• Problem
Review the listing and copy each line that holds the word "Open".

• Material for this task
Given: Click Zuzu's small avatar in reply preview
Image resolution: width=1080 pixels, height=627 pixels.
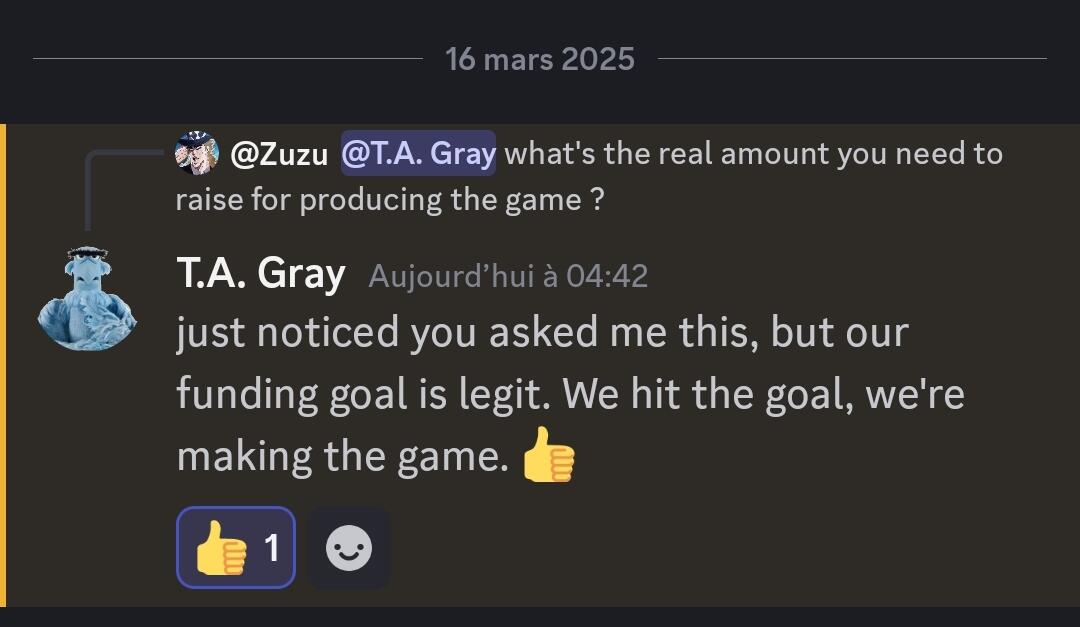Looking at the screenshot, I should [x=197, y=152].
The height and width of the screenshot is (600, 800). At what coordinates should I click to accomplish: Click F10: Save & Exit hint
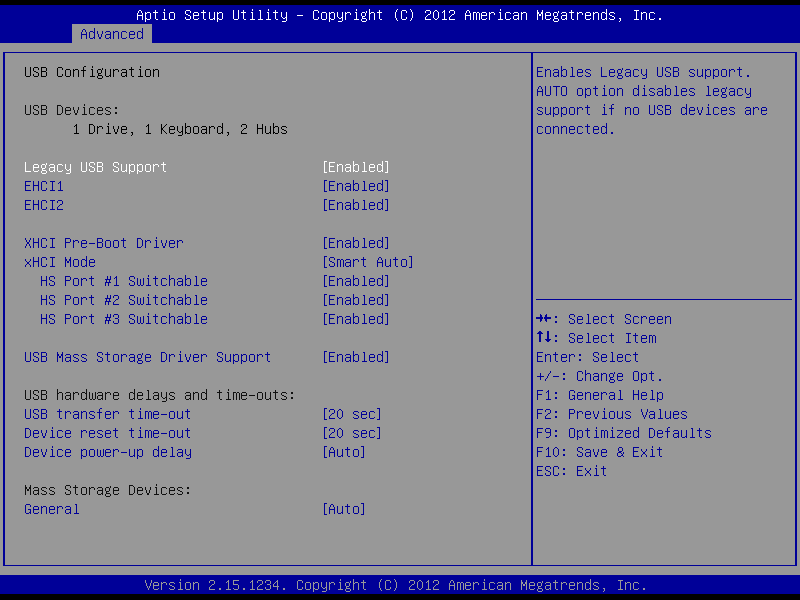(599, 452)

==

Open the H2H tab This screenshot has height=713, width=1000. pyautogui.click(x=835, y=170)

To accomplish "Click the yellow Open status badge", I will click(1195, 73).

• Exercise response
Open the H2H tab This screenshot has height=713, width=1000. pyautogui.click(x=835, y=170)
To accomplish "Click the yellow Open status badge", I will click(1195, 73).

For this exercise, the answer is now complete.